> **Records for this task**:
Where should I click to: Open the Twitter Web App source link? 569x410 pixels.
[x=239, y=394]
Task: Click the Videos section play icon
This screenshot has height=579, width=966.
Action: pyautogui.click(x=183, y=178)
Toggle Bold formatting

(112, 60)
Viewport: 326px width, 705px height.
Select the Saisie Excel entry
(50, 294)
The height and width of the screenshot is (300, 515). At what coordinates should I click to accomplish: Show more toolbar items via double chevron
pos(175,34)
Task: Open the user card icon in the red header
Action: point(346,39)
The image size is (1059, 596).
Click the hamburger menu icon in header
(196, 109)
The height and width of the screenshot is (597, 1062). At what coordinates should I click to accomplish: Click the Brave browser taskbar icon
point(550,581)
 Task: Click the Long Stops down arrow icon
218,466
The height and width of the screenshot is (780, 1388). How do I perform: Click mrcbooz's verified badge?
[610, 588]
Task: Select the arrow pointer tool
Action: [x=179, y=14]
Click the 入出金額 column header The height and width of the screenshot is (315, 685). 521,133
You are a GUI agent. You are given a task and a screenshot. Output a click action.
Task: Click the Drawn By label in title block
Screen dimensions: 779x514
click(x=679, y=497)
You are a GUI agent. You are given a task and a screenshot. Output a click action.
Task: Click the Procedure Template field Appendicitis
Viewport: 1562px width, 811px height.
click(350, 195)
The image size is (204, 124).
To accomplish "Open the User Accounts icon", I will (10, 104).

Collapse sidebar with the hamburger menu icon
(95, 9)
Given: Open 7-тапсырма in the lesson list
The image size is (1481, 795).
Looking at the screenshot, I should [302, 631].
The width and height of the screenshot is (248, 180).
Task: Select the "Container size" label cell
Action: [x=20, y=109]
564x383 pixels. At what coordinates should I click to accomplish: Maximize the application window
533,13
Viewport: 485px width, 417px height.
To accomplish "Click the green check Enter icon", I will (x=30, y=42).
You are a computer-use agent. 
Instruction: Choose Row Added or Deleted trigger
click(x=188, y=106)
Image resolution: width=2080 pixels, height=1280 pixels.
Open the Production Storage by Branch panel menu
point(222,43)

> **Task directions**:
In full and without alteration, repeat the records.

> **Response to this exercise**:
Where should I click to: Open the Twitter Web App source link? 569x410 pixels.
[x=239, y=394]
Task: Click the Videos section play icon
This screenshot has height=579, width=966.
Action: pyautogui.click(x=183, y=178)
Toggle Bold formatting

(112, 60)
Viewport: 326px width, 705px height.
Select the Saisie Excel entry
(50, 294)
The height and width of the screenshot is (300, 515). At what coordinates should I click to accomplish: Show more toolbar items via double chevron
pos(175,34)
Task: Open the user card icon in the red header
Action: point(346,39)
The image size is (1059, 596).
Click the hamburger menu icon in header
(196, 109)
The height and width of the screenshot is (597, 1062). At what coordinates should I click to accomplish: Click the Brave browser taskbar icon
point(550,581)
 Task: Click the Long Stops down arrow icon
218,466
The height and width of the screenshot is (780, 1388). How do I perform: Click mrcbooz's verified badge?
[610, 588]
Task: Select the arrow pointer tool
Action: [x=179, y=14]
Click the 入出金額 column header The height and width of the screenshot is (315, 685). 521,133
You are a GUI agent. You are given a task and a screenshot. Output a click action.
Task: Click the Drawn By label in title block
Screen dimensions: 779x514
click(x=679, y=497)
You are a GUI agent. You are given a task and a screenshot. Output a click action.
Task: Click the Procedure Template field Appendicitis
Viewport: 1562px width, 811px height.
click(350, 195)
The image size is (204, 124).
To accomplish "Open the User Accounts icon", I will (10, 104).

Collapse sidebar with the hamburger menu icon
(95, 9)
Given: Open 7-тапсырма in the lesson list
The image size is (1481, 795).
Looking at the screenshot, I should [302, 631].
The width and height of the screenshot is (248, 180).
Task: Select the "Container size" label cell
Action: [x=20, y=109]
564x383 pixels. At what coordinates should I click to accomplish: Maximize the application window
533,13
Viewport: 485px width, 417px height.
To accomplish "Click the green check Enter icon", I will (x=30, y=42).
You are a computer-use agent. 
Instruction: Choose Row Added or Deleted trigger
click(x=188, y=106)
Image resolution: width=2080 pixels, height=1280 pixels.
Open the Production Storage by Branch panel menu
point(222,43)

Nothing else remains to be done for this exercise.